The solution here is to either use a relay that is compatible with 5 V DC / microcontroller-level electronics or to add a driving circuit to your Arduino board so it can interact successfully (and safely) with your relay.
That should not be an issue since the power supply should provide enough power for both devices.
I’d also recommend adding a fuse since your pump will also be using the mains (maybe a 120 VAC/5A fuse or whatever is appropriate for your pump’s current rating).
I’d first recommend some cable of this length, try it out and see if it works well enough first. You may not need a driver chip for just 20 feet. As mentioned previously, this will depend on how much resistance your cables add. For such a short distance it probably will not matter for the signal. Typical 24 gauge (typical size for breadboard wires) has about 25.67 / 1000 ft (copper) or a total of about 0.5134 Ohm for your 20 feet of length.

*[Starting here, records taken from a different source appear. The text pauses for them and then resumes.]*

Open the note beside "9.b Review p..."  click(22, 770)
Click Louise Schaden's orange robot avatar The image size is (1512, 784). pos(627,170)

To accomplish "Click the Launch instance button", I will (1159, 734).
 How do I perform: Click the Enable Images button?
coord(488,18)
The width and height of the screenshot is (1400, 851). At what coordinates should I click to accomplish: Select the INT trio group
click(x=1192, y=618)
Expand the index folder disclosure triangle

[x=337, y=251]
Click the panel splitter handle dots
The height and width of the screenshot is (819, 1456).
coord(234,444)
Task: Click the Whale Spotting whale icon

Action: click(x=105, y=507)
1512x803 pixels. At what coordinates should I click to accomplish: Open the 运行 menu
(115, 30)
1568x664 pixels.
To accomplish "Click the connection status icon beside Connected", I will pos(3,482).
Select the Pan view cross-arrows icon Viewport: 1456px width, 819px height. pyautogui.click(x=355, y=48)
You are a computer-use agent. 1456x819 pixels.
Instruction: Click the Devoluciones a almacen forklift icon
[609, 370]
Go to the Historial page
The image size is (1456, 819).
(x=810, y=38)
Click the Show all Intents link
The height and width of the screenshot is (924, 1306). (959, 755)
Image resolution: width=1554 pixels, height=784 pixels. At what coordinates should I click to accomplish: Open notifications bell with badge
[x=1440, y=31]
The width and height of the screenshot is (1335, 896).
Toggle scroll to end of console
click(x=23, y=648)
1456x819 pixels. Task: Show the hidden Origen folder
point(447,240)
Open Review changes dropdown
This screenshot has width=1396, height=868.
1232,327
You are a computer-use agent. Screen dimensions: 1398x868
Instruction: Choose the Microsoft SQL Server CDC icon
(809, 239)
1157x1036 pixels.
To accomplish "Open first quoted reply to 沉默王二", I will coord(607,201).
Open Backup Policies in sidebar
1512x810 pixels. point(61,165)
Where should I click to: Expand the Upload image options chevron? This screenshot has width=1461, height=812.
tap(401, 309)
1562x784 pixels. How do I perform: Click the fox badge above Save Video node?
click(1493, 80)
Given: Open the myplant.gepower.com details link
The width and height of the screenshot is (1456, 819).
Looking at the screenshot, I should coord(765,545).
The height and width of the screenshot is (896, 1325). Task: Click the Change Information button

You can see with this neat online calculator that your drop would be around 0.051 V DC (end voltage of 4.919 V DC) assuming a starting voltage of 5 V DC and a 24 gauge copper wire. If using aluminum wire instead (everything else the same), you’d get about 0.081 V DC or a final end voltage of ~4.919 V DC. Even with this drop twice (once from Arduino to VCC of sensor, second from sensor output back to Arduino input), you’d still be left with well over 4.8 V DC which is completely fine for reading a digital signal. It should also be noted this is assuming a worst case of the sensor using 50 mA. Of the two sensors mentioned previously, one uses 25 µA (far less than my “worst case” estimation) and the other uses 5 mA.